We are asking patients with a BMI of 45 or higher to be referred to the program at least 3 months ahead of surgery, if not more. Since the program began, we’ve had 161 individuals referred and have enrolled 80% of them in the intensive track. HSS values the program in that it provides a mechanism to meet patients where they are and help them to improve their mental and physical health prior to surgery. Ultimately, this reduces their risks at the time of surgery, recovery after surgery, and the need for revision surgery. We hope the changes patients have made will be lifelong. 

How is this program different from surgical optimization programs around the country?

It's different because it is following the guidelines of evidence-based lifestyle medicine and focuses on all aspects of risk and measures specific metabolic, anthropometric, and mental health changes. The intensive track of our program is interprofessional and utilizes a coordinator educated in lifestyle medicine to facilitate the patients’ progression through the program. Instead of having a checklist of identical benchmarks for every patient to meet, the patients are engaged in setting their own individual goals. We want this program to enable patients to make long-term changes. Our program also isn't only for surgical patients. We provide services and support for patients who are trying to avoid surgery, manage their musculoskeletal condition better, or have a musculoskeletal condition that is either not appropriate or amenable to surgery. Sometimes, there isn't a surgery that can help a patient with their condition. We advocate to help any patient looking to be enabled to make healthy choices.

Do you anticipate that these lifestyle medicine programs will become more numerous across the country?

I hope so. The biggest obstacle is the economics of running a program like this.

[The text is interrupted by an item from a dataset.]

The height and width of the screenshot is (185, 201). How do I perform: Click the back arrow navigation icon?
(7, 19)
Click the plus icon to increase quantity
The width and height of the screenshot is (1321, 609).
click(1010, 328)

For the HSS program, we are hoping we can get to a bundled payment model. We are collaborating with a payer to determine how much the program costs and determine the healthcare savings that occur because of lifestyle change. Once we know where that margin is, we can work with payers and corporations to suggest "our program can manage both back pain and diabetes and your healthcare savings will be X." Then, we can get into true value-based care, and it won't matter that the dietitian isn't covered as an individual benefit of the health insurance because all care could be bundled into this payment package. There are so many people that need access to this type of care, and the people that need it most have the least amount of access. So, getting a payment model that's sustainable is a part of our long-term plan.